GIVEN PASSAGE:
Our mission is to build an economically and environmentally sound regional food system that engages, educates and improves the health and well-being of our community.

The Gorge Grown Farmers’ Market (at the Hood River Middle School) will have a plant sale on May 24 and then the full market will resume June 14. Come meet your local farmers and food producers and enjoy the bounty of the Gorge.

If you too are concerned about food safety, food security, and desire to see an increase in locally grown foods—please join with us at Gorge Grown Food Network (www.gorgegrown.com).

The success of GGFN means the answer to Linda’s question is that we will feed ourselves by growing it in the Gorge!

Ann G. Kramer

Hood River

Remember Law Day

How can one teach their children to respect the Rule of Law and yet support those who have illegally entered our country and obtained work by using fraudulent documents? May 1 in the United States is “Law Day,” a day first established by President Eisenhower in 1958 and codified into law in 1961 at the beginning of John F. Kennedy’s administration.

ACTIVITY LIST:
A) In the Hood River text, what reason does the writer give for saying we will feed ourselves by growing food in the Gorge? Answer in one to three sentences.
B) Continue the Hood River text, starting after its last sentence about Law Day.
The lines are separate material, not part of the Hood River text.

DATA SHOWN:
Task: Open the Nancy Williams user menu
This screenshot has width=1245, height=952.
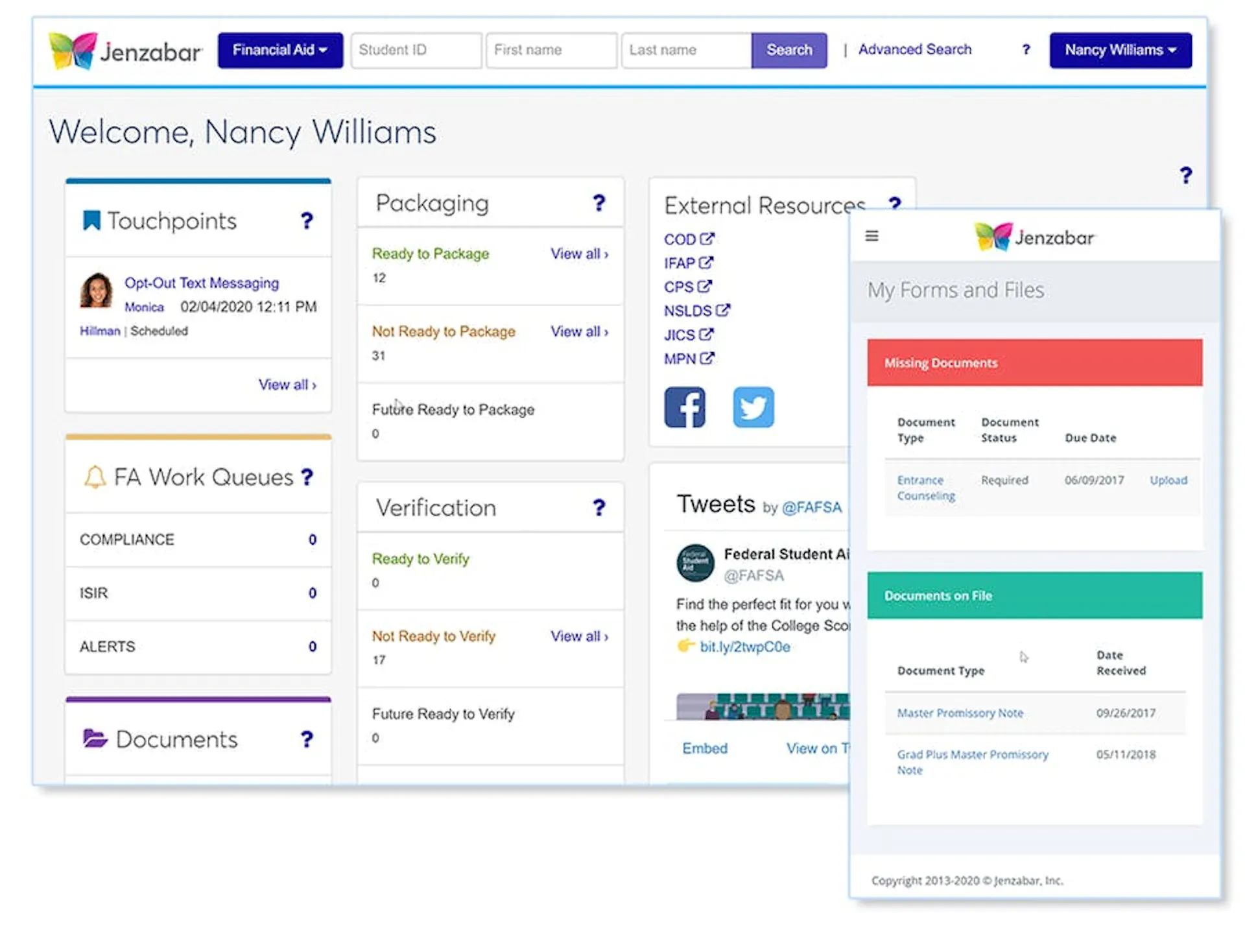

PER-TASK ANSWERS:
A) The writer gives the success of the Gorge Grown Food Network (GGFN) as the reason. That success is what shows the answer to Linda's question is that the Gorge can feed itself by growing its own food.

B)
The purpose of Law Day is to give all Americans an opportunity to reflect on our legal heritage, and by statute, encourages “the cultivation of the respect for law that is so vital to the democratic way of life.”

So, May Day was a peculiar choice for those who demonstrated in Hood River demanding not only amnesty but also the end to immigration raids and an end to deportations. Maybe it is time we ask “who should really be protesting?”

What about the millions of legal residents who followed the long, drawn-out process to secure a visa to enter the United States legally? Maybe they should be protesting. Or, what about the seven-figure backlog at the Citizenship and Immigration Services agency of people who are following the rules? Should they demonstrate?

What about all of our fellow Americans who are being marginalized by the massive importation of illegal, low-cost and mostly uneducated labor into this country? Perhaps those citizens should take to the streets. And what about the more than 250 million Americans who make up our middle class and those who aspire to it whose wages have stagnated and who are paying for the social, medical and economic costs of immigration? That’s a big march.

If the illegals and their supporters who marched on May 1 are serious about their deep desire for American citizenship, why don’t we hear any of them clearly say they’re willing to give up dual citizenship, learn English and surrender demands for bilingual education, and declare English as our official national language?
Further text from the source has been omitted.